** Recorded information **
- - -

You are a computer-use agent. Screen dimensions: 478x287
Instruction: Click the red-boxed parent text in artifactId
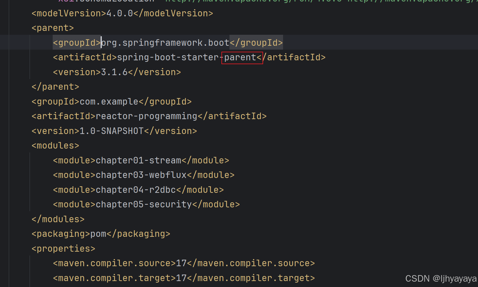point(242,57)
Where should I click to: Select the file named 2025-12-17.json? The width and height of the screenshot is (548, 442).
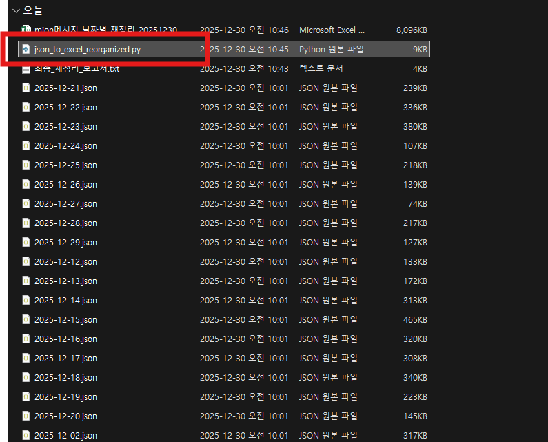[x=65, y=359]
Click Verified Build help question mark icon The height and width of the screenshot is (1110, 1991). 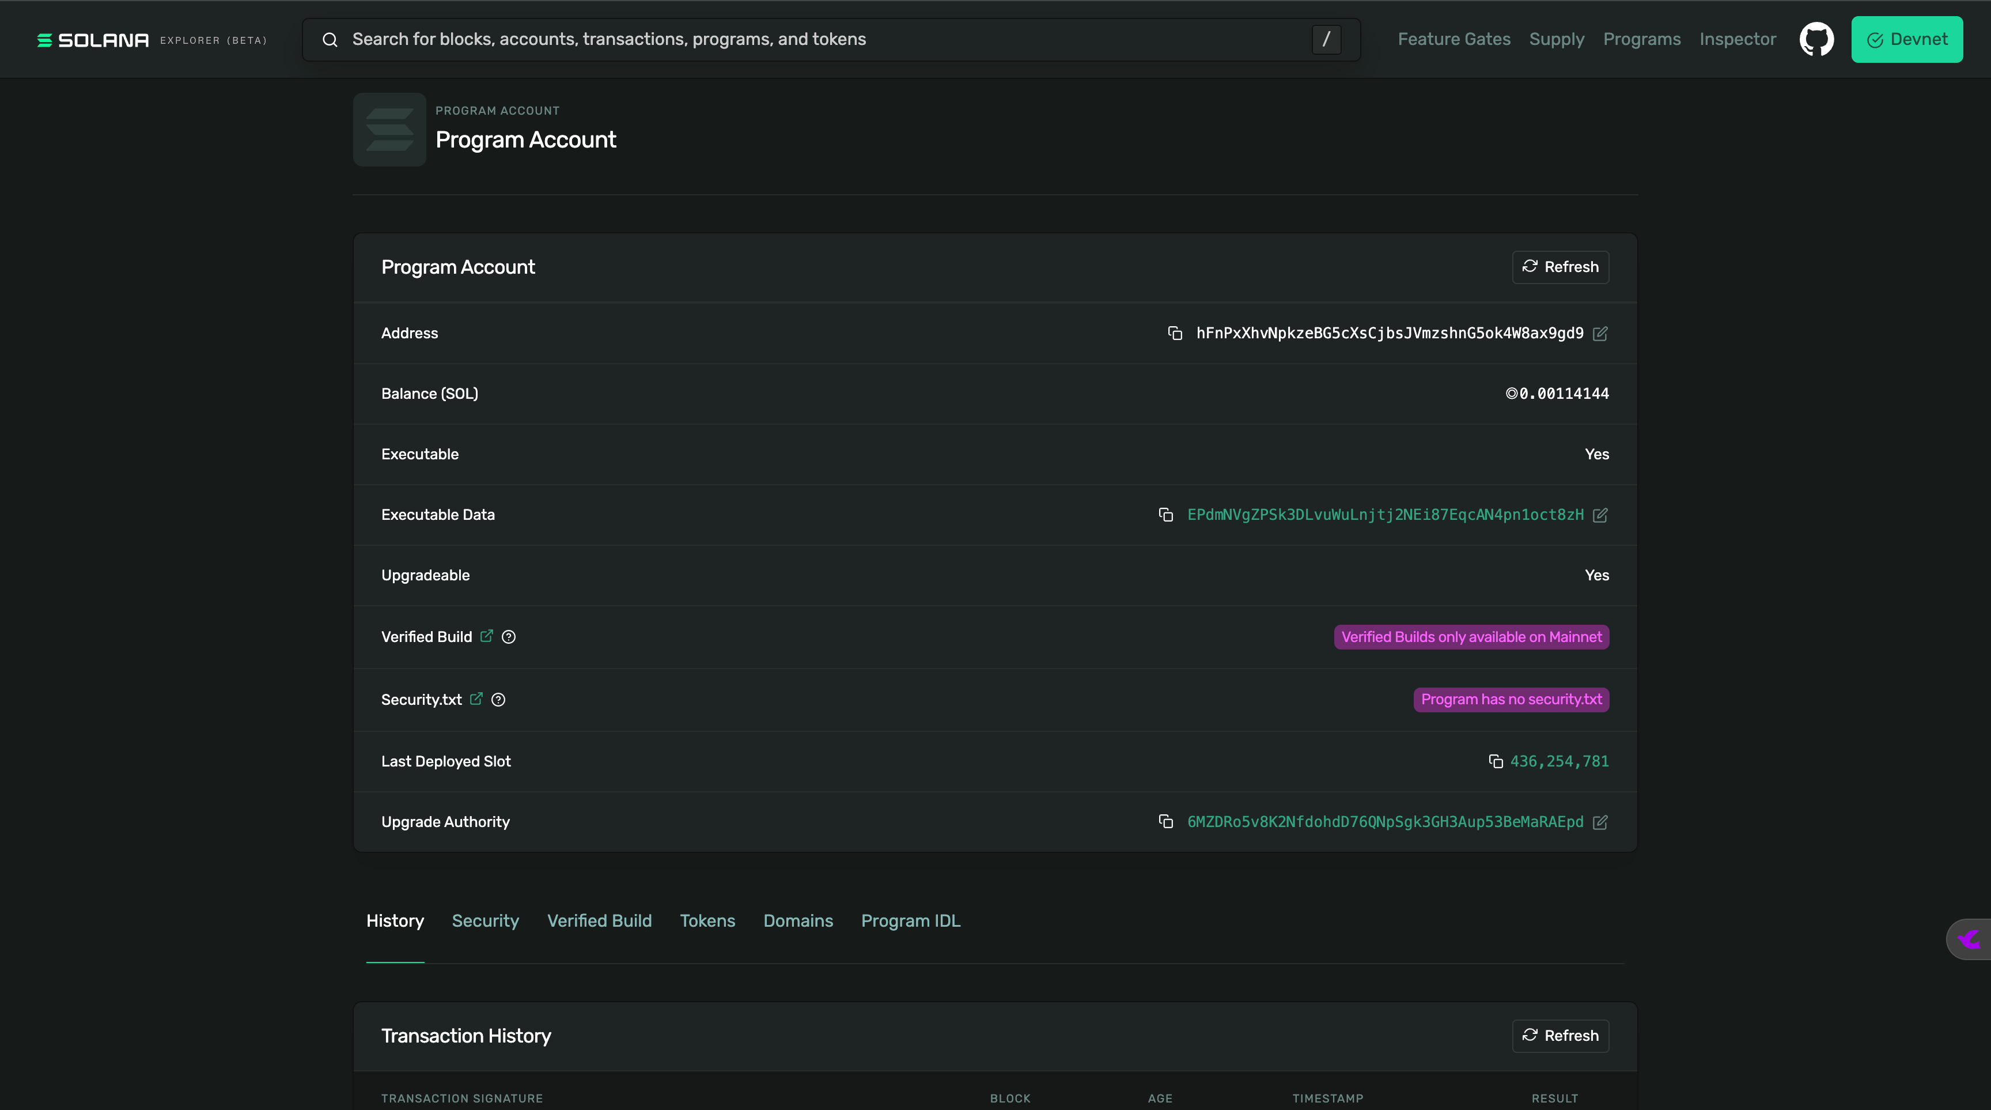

- - -

** Do this **
Transcribe every line above word for word, leaving the pictures out.

** Final result **
You are a computer-use agent. Screen dimensions: 478x287
Instruction: Click the red-boxed parent text in artifactId
point(242,57)
Where should I click to: Select the file named 2025-12-17.json? The width and height of the screenshot is (548, 442).
[x=65, y=359]
Click Verified Build help question mark icon The height and width of the screenshot is (1110, 1991). 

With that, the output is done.